I porti di Bari e Napoli in missione in Israele

Stretti importanti legami in campo accademico, tecnologico e logistico.

Missione in Israele per Ugo Patroni Griffi e Pietro Spirito, presidenti rispettivamente delle Autorità di sistema portuale dell’Adriatico Meridionale e del Tirreno Centrale .

In agenda una serie di incontri con rappresentanti dei  Ministeri dell’Economia e degli Affari Esteri e con l’Autorità di regolazione e gestione dei porti israeliani.  Nel corso di quest’ultimo sono emerse, in particolare, opportunità di collaborazione accademica tra l’Università di Haifa e quelle di Napoli e Bari.

Diversi sono stati anche i contatti con operatori nel settore delle tecnologie marittime, per analizzare lo stato della ricerca e della industrializzazione su questo fronte strategico.

La missione si è conclusa con un incontro con i rappresentanti di  ZIM,  la principale compagnia di navigazione di Israele nel settore dei container,  con la quale sono state analizzate le principali rotte servite e i possibili sviluppi.

«Israele è totalmente dipendente dai traffici marittimi: il 99% del volume del suo import-export passa per il mare e il commercio estero rappresenta il 63% del Pil– commenta il presidente Patroni Griffi. Tra i principali obiettivi della nostra missione, intercettare forme di collaborazione per dare ulteriore impulso al traffico container nei nostri porti, considerati i risultati impressionanti raggiunti, in questo segmento, dai porti israeliani. I due principali scali del Paese, infatti, movimentano attualmente 2,7 milioni di Teu l’anno e puntano a raggiungere quota 3,5 milioni entro il 2021, quando saranno finiti i lavori di potenziamento che li porteranno a ospitare navi fino a 18-19.000 Teu. Proprio in virtù di tali dati, in questi giorni ci siamo interfacciati– conclude Patroni Griffi– con i referenti della compagnia ZIM, per verificare possibili forme di collaborazione e di investimento, soprattutto in vista delle agevolazioni che saranno introdotte dalle ZES.»                                                       

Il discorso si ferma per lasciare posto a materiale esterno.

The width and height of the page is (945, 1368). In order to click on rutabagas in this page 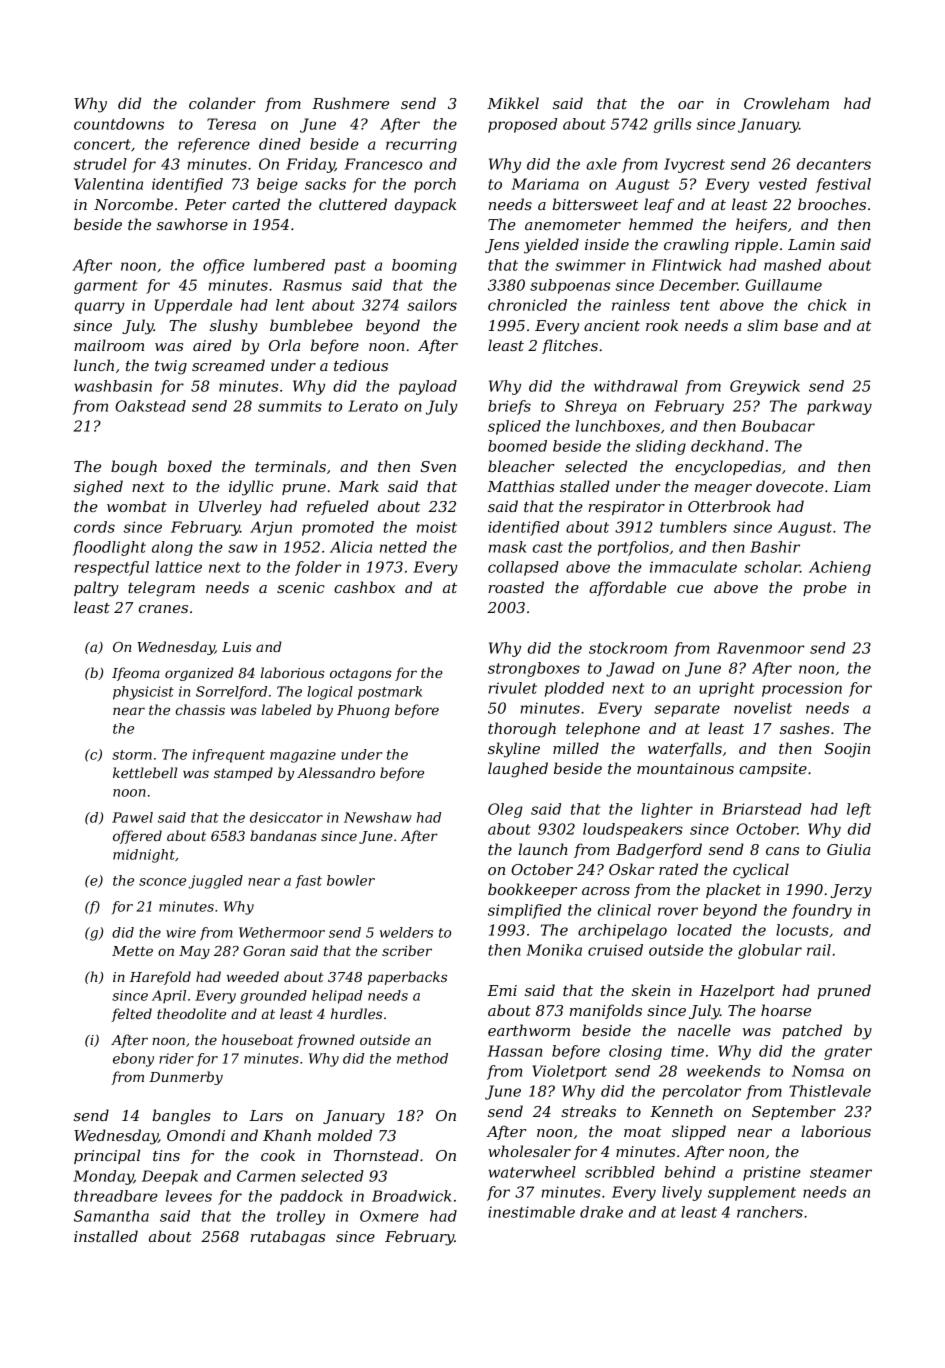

«Israele registra una crescita media annua del 4% nelle merci che transitano per i suoi porti, nonché investimenti da quattro miliardi di dollari per la costruzione di nuovi terminal container – è imvece il commento dell presidente Spirito. Uno spiccato protagonismo sia per i collegamenti marittimi sia per quelli terrestri, nella strategia cinese “One Belt One Road”. Siamo convinti, inoltre, che il trinomio cultura-scienza-crescita costituisca il volano giusto per produrre innovazione, facendo leva sul capitale umano per raggiungere cruciali obiettivi di crescita. Proprio a tal fine, abbiamo aperto la strada a forme di collaborazione tra le università partenopea e barese e quella di Haifa per favorire l’istituzione di collegamenti che possano essere anche di natura scientifica e accademica. Le vie di collaborazione possono essere diverse, e i nostri porti del Tirreno centrale e dell’Adriatico meridionale – conclude il presidente- intendono svolgere il ruolo di ponte, per rendere il nostro mare un luogo di incontro e non di tragedie.»